== SUPPLIED RECORDS ==
——————————

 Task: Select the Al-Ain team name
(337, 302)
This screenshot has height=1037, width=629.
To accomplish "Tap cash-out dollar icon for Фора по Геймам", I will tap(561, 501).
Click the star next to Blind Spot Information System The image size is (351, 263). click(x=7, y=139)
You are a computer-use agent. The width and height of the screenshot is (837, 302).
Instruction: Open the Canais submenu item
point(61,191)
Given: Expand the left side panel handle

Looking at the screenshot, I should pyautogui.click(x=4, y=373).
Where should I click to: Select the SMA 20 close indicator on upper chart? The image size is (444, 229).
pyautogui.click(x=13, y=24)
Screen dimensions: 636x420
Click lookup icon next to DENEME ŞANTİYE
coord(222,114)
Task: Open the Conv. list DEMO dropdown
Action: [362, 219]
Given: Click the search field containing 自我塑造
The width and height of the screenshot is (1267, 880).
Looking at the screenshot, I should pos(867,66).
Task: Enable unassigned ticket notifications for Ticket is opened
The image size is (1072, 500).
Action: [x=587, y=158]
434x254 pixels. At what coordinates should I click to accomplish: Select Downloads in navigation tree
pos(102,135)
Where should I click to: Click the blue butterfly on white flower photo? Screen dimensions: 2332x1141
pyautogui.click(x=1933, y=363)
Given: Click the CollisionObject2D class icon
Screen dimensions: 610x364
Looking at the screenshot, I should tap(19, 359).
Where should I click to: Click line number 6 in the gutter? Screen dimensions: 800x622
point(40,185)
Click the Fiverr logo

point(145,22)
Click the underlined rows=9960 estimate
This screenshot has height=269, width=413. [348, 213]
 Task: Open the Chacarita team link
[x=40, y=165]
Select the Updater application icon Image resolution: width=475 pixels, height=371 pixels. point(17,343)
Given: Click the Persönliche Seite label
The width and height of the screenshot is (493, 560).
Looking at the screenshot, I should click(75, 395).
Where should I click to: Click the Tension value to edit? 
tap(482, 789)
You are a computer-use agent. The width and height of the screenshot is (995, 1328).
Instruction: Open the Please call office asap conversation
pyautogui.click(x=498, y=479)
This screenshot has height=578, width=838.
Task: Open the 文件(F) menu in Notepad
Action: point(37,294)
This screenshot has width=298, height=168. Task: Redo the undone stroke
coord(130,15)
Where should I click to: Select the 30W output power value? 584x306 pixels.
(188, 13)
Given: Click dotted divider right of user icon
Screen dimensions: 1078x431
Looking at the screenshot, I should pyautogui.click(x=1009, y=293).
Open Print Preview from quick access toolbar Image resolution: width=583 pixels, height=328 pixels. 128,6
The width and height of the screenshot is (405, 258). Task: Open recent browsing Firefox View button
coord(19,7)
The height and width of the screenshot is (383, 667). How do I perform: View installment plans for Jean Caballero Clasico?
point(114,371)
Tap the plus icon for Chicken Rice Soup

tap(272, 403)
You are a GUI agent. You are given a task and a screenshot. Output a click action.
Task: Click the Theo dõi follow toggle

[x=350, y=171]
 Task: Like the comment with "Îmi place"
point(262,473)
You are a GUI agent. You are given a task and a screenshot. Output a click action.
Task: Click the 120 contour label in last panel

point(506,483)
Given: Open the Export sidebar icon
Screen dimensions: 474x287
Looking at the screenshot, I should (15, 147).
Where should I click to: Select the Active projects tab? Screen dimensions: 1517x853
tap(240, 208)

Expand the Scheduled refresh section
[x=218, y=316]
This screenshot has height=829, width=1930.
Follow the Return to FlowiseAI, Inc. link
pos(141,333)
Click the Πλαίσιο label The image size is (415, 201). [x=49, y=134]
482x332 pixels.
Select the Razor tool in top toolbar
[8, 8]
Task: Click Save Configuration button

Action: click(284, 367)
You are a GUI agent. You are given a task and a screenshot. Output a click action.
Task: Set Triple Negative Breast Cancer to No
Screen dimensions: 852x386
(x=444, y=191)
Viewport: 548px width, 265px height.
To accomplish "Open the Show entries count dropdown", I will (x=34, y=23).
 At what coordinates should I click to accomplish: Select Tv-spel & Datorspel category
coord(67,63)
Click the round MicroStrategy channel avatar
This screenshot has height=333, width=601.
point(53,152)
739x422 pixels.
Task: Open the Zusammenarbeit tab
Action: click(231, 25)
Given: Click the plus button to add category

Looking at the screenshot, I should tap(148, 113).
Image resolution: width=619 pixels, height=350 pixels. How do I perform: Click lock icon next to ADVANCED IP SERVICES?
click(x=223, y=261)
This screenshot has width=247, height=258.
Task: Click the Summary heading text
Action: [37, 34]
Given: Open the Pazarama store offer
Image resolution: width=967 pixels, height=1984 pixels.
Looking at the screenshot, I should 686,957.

——————————

Output the data once more, exactly as it appears above.

== REPLY TO THE EXERCISE ==
 Task: Select the Al-Ain team name
(337, 302)
This screenshot has height=1037, width=629.
To accomplish "Tap cash-out dollar icon for Фора по Геймам", I will tap(561, 501).
Click the star next to Blind Spot Information System The image size is (351, 263). click(x=7, y=139)
You are a computer-use agent. The width and height of the screenshot is (837, 302).
Instruction: Open the Canais submenu item
point(61,191)
Given: Expand the left side panel handle

Looking at the screenshot, I should pyautogui.click(x=4, y=373).
Where should I click to: Select the SMA 20 close indicator on upper chart? The image size is (444, 229).
pyautogui.click(x=13, y=24)
Screen dimensions: 636x420
Click lookup icon next to DENEME ŞANTİYE
coord(222,114)
Task: Open the Conv. list DEMO dropdown
Action: [362, 219]
Given: Click the search field containing 自我塑造
The width and height of the screenshot is (1267, 880).
Looking at the screenshot, I should pos(867,66).
Task: Enable unassigned ticket notifications for Ticket is opened
The image size is (1072, 500).
Action: [x=587, y=158]
434x254 pixels. At what coordinates should I click to accomplish: Select Downloads in navigation tree
pos(102,135)
Where should I click to: Click the blue butterfly on white flower photo? Screen dimensions: 2332x1141
pyautogui.click(x=1933, y=363)
Given: Click the CollisionObject2D class icon
Screen dimensions: 610x364
Looking at the screenshot, I should tap(19, 359).
Where should I click to: Click line number 6 in the gutter? Screen dimensions: 800x622
point(40,185)
Click the Fiverr logo

point(145,22)
Click the underlined rows=9960 estimate
This screenshot has height=269, width=413. [348, 213]
 Task: Open the Chacarita team link
[x=40, y=165]
Select the Updater application icon Image resolution: width=475 pixels, height=371 pixels. point(17,343)
Given: Click the Persönliche Seite label
The width and height of the screenshot is (493, 560).
Looking at the screenshot, I should click(75, 395).
Where should I click to: Click the Tension value to edit? 
tap(482, 789)
You are a computer-use agent. The width and height of the screenshot is (995, 1328).
Instruction: Open the Please call office asap conversation
pyautogui.click(x=498, y=479)
This screenshot has height=578, width=838.
Task: Open the 文件(F) menu in Notepad
Action: point(37,294)
This screenshot has width=298, height=168. Task: Redo the undone stroke
coord(130,15)
Where should I click to: Select the 30W output power value? 584x306 pixels.
(188, 13)
Given: Click dotted divider right of user icon
Screen dimensions: 1078x431
Looking at the screenshot, I should pyautogui.click(x=1009, y=293).
Open Print Preview from quick access toolbar Image resolution: width=583 pixels, height=328 pixels. 128,6
The width and height of the screenshot is (405, 258). Task: Open recent browsing Firefox View button
coord(19,7)
The height and width of the screenshot is (383, 667). How do I perform: View installment plans for Jean Caballero Clasico?
point(114,371)
Tap the plus icon for Chicken Rice Soup

tap(272, 403)
You are a GUI agent. You are given a task and a screenshot. Output a click action.
Task: Click the Theo dõi follow toggle

[x=350, y=171]
 Task: Like the comment with "Îmi place"
point(262,473)
You are a GUI agent. You are given a task and a screenshot. Output a click action.
Task: Click the 120 contour label in last panel

point(506,483)
Given: Open the Export sidebar icon
Screen dimensions: 474x287
Looking at the screenshot, I should (15, 147).
Where should I click to: Select the Active projects tab? Screen dimensions: 1517x853
tap(240, 208)

Expand the Scheduled refresh section
[x=218, y=316]
This screenshot has height=829, width=1930.
Follow the Return to FlowiseAI, Inc. link
pos(141,333)
Click the Πλαίσιο label The image size is (415, 201). [x=49, y=134]
482x332 pixels.
Select the Razor tool in top toolbar
[8, 8]
Task: Click Save Configuration button

Action: click(284, 367)
You are a GUI agent. You are given a task and a screenshot. Output a click action.
Task: Set Triple Negative Breast Cancer to No
Screen dimensions: 852x386
(x=444, y=191)
Viewport: 548px width, 265px height.
To accomplish "Open the Show entries count dropdown", I will (x=34, y=23).
 At what coordinates should I click to accomplish: Select Tv-spel & Datorspel category
coord(67,63)
Click the round MicroStrategy channel avatar
This screenshot has height=333, width=601.
point(53,152)
739x422 pixels.
Task: Open the Zusammenarbeit tab
Action: click(231, 25)
Given: Click the plus button to add category

Looking at the screenshot, I should tap(148, 113).
Image resolution: width=619 pixels, height=350 pixels. How do I perform: Click lock icon next to ADVANCED IP SERVICES?
click(x=223, y=261)
This screenshot has width=247, height=258.
Task: Click the Summary heading text
Action: [37, 34]
Given: Open the Pazarama store offer
Image resolution: width=967 pixels, height=1984 pixels.
Looking at the screenshot, I should 686,957.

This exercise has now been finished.